▸ **DIRECTION**: Please reproduce the listing word for word, starting at its first line and going on through the line with "Action: (x=364, y=246)", both lines included. Leave the pictures out of your answer.

A run of records:
━━━━━━

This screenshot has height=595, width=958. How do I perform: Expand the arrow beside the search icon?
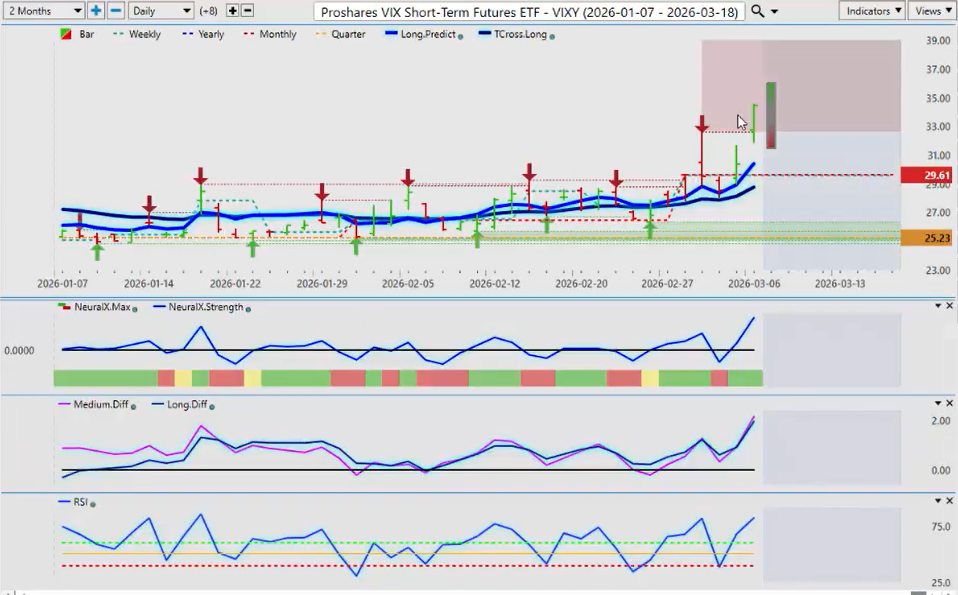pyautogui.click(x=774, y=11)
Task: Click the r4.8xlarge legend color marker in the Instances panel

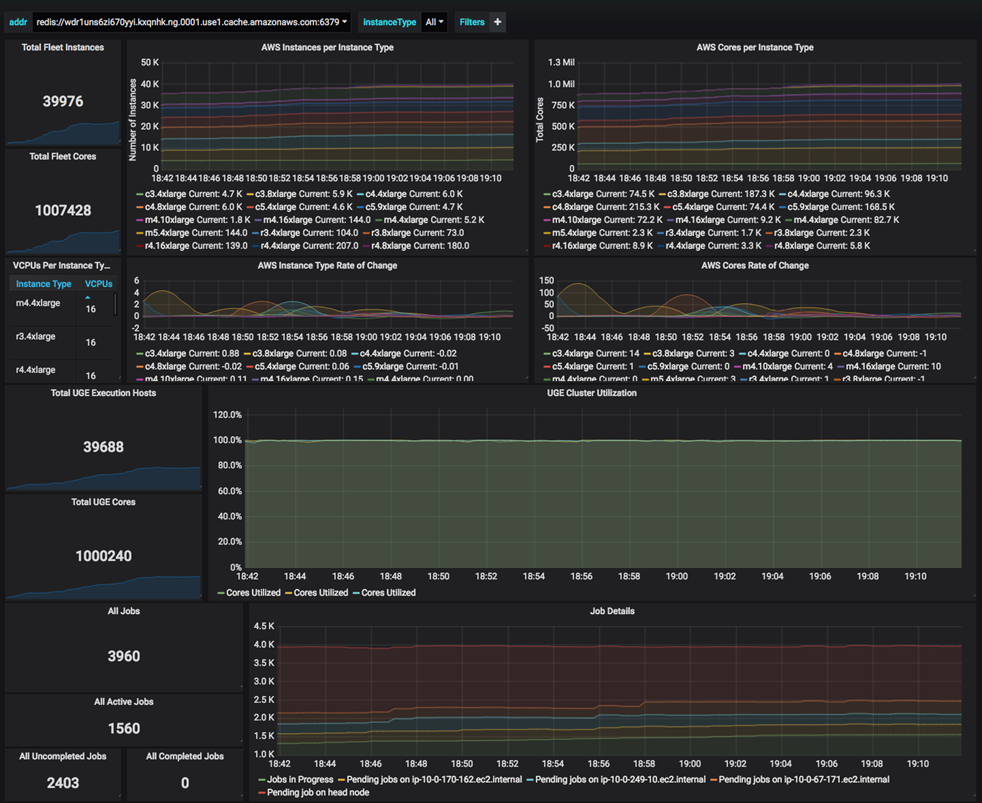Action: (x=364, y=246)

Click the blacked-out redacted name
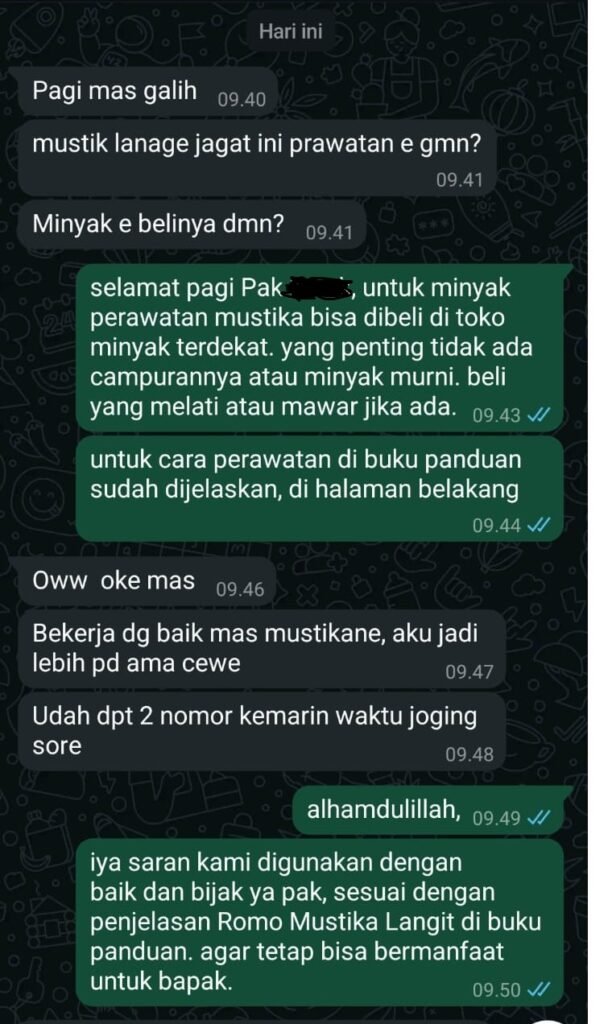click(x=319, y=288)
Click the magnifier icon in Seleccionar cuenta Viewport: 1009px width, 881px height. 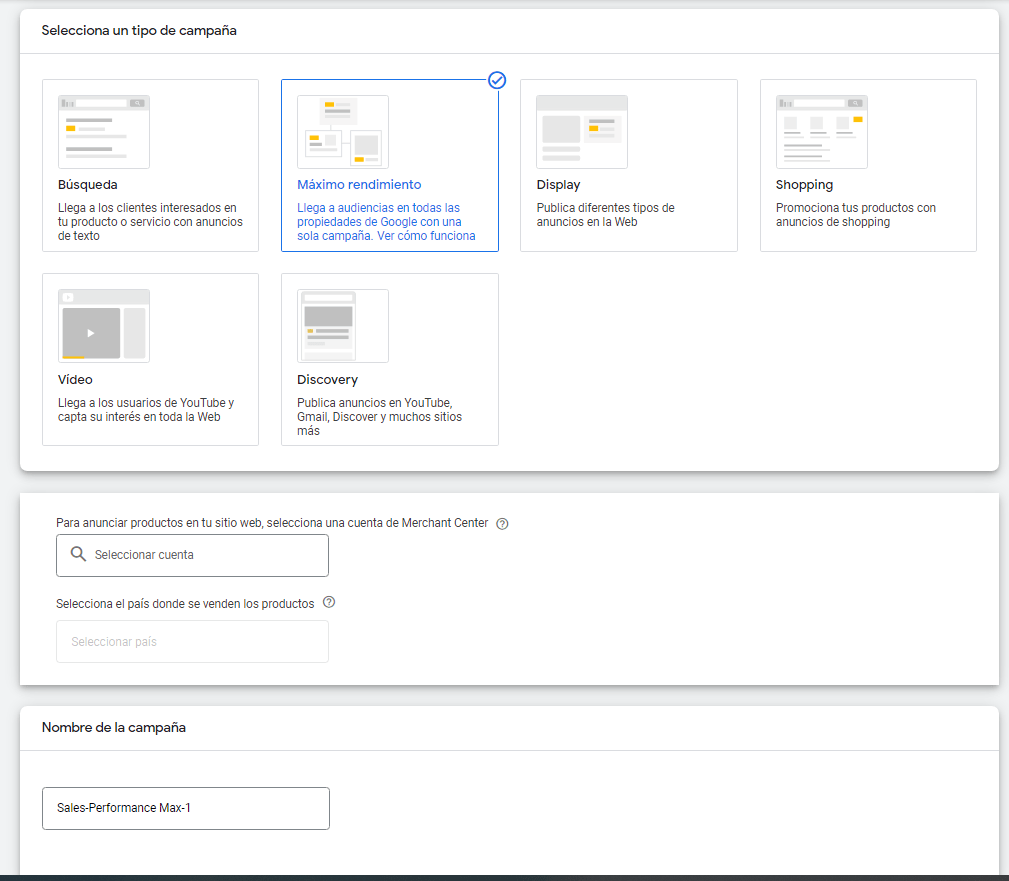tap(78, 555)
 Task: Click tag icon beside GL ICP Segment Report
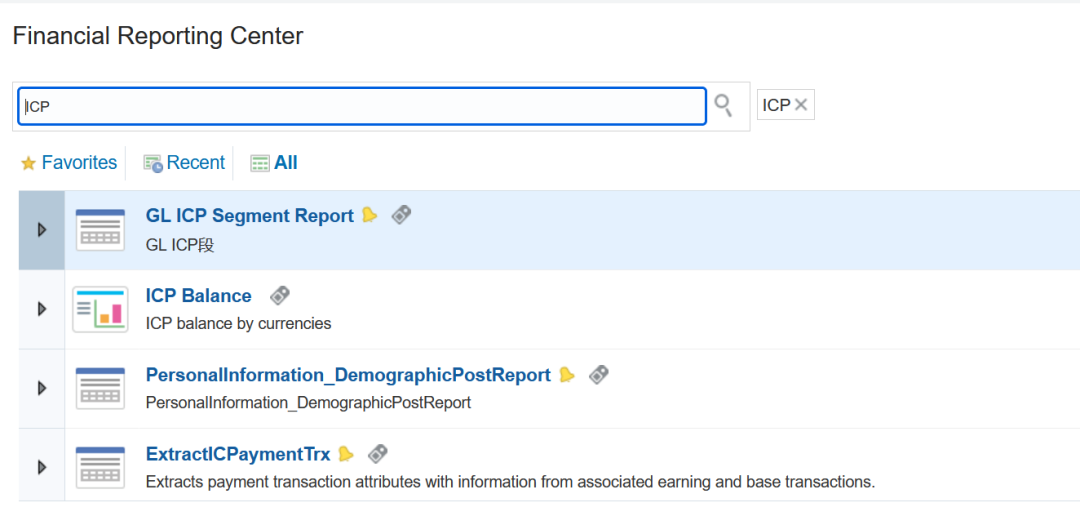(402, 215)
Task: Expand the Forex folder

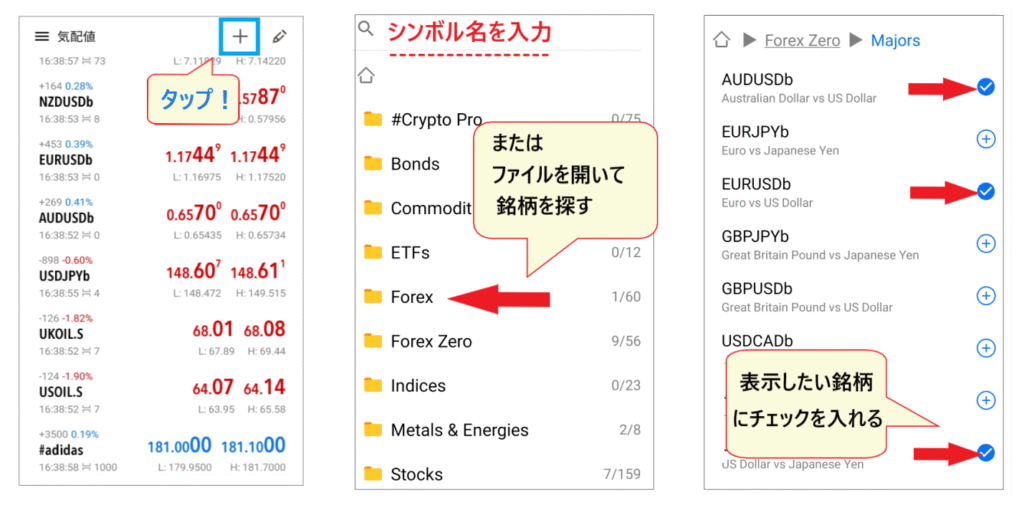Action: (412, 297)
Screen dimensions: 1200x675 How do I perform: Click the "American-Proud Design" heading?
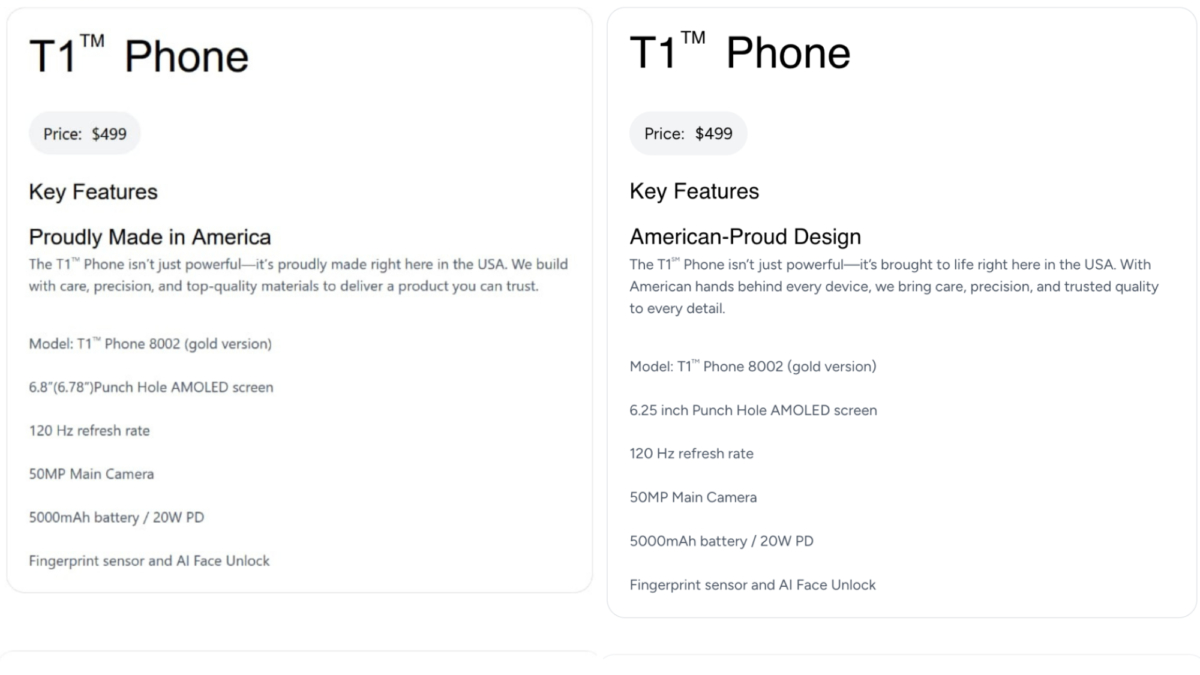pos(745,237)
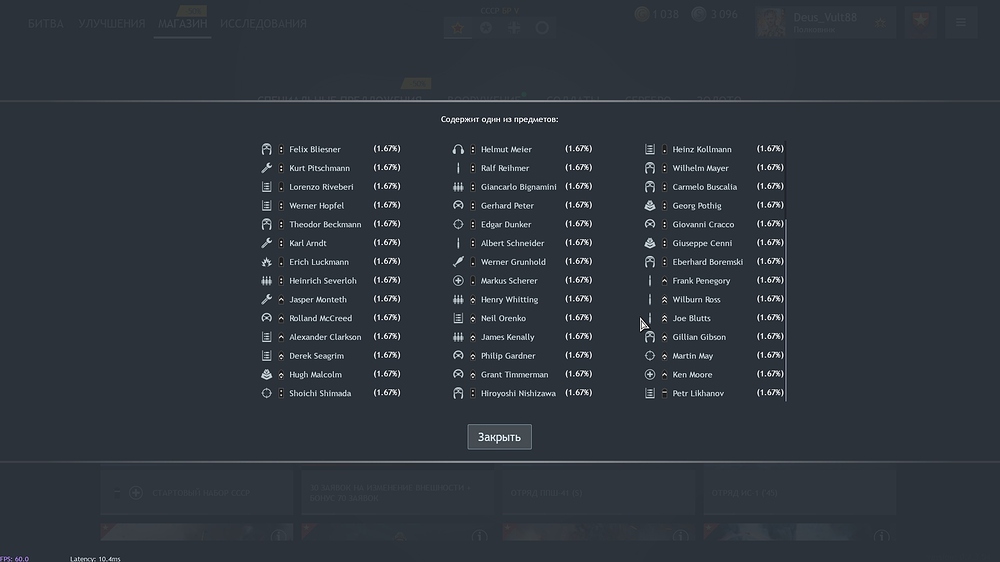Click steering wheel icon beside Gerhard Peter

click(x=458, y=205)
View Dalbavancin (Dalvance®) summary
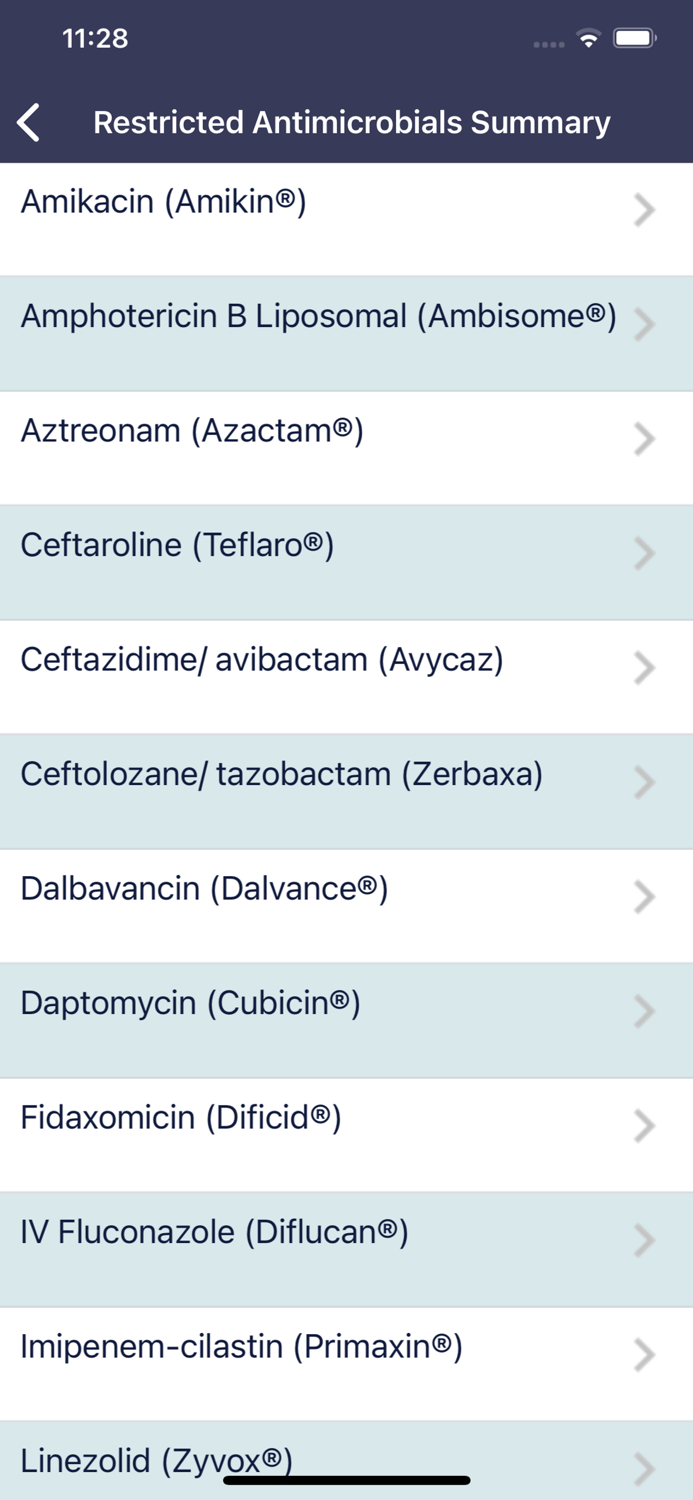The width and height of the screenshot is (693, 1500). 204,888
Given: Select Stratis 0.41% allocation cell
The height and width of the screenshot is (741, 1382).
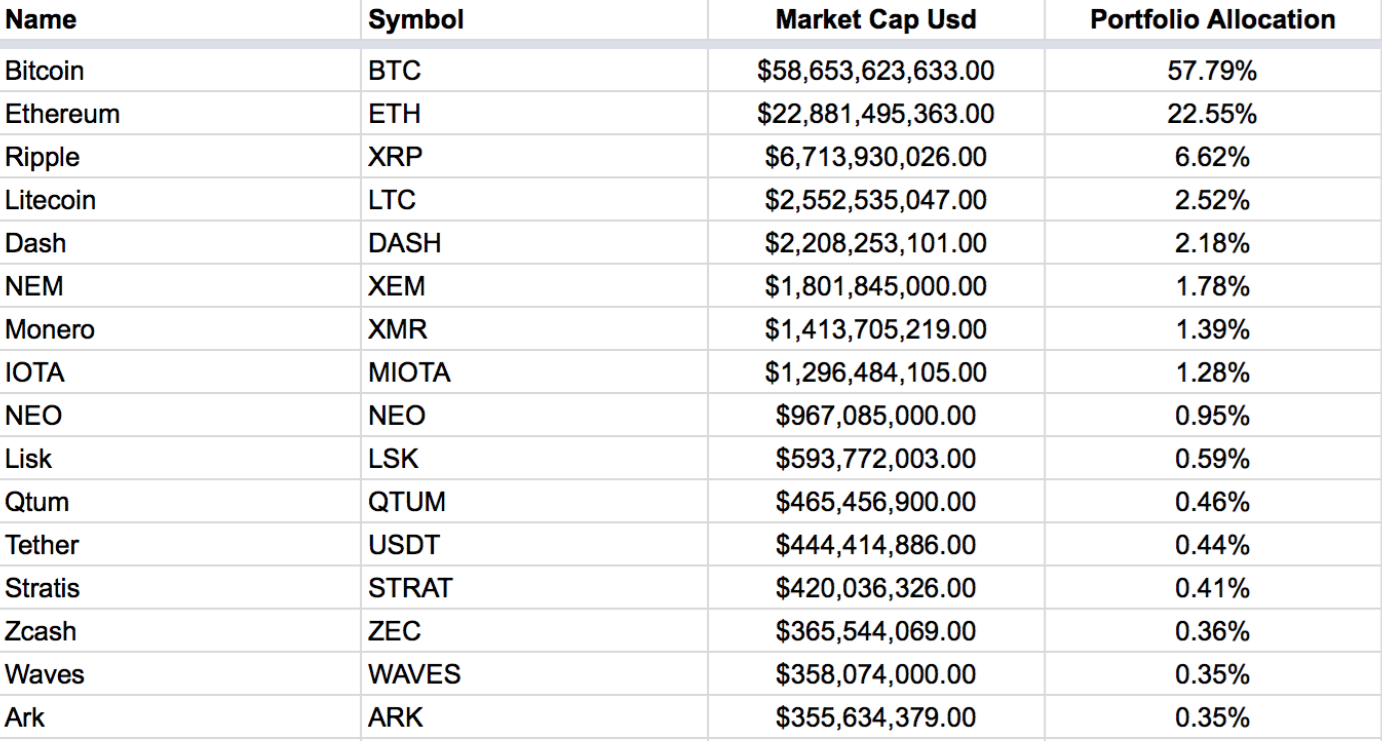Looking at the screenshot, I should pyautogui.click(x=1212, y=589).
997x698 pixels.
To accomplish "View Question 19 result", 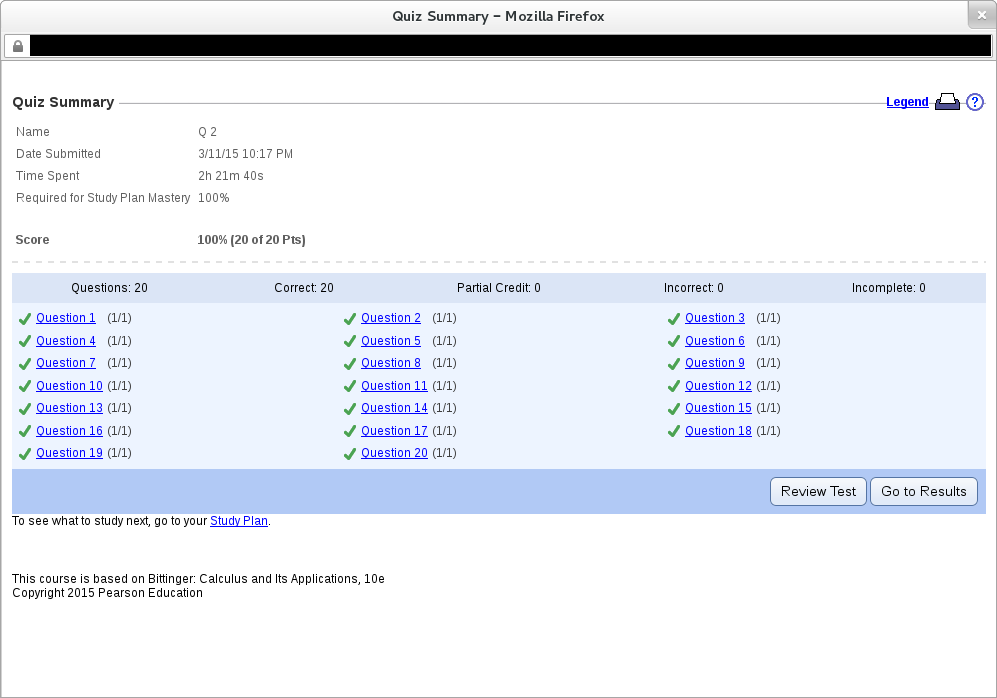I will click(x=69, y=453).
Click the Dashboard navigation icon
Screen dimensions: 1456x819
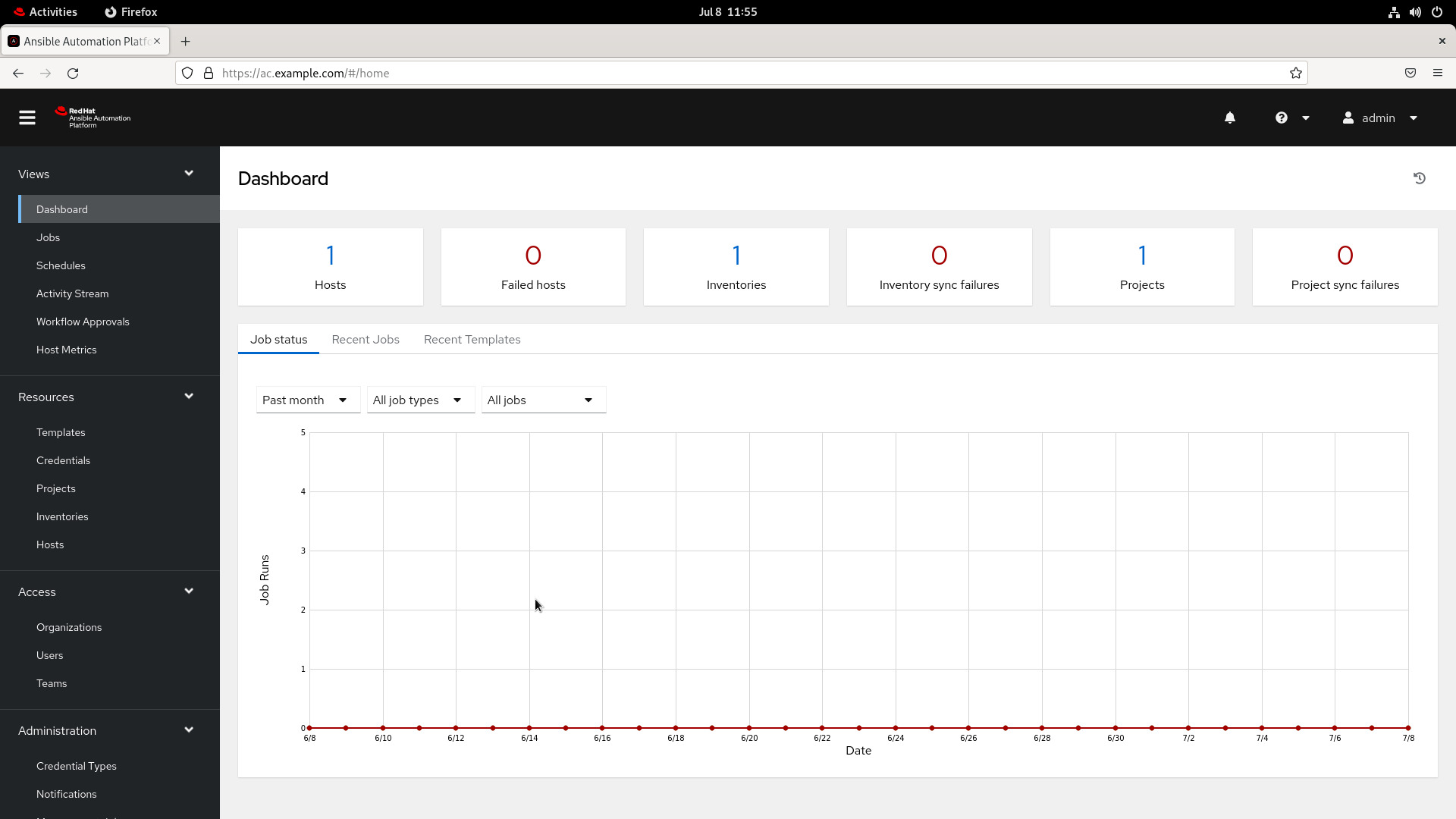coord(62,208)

━━━━━━

▸ **OUTPUT OF THE EXERCISE**:
This screenshot has height=595, width=958. How do I perform: Expand the arrow beside the search icon?
pyautogui.click(x=774, y=11)
Task: Click the r4.8xlarge legend color marker in the Instances panel

Action: (x=364, y=246)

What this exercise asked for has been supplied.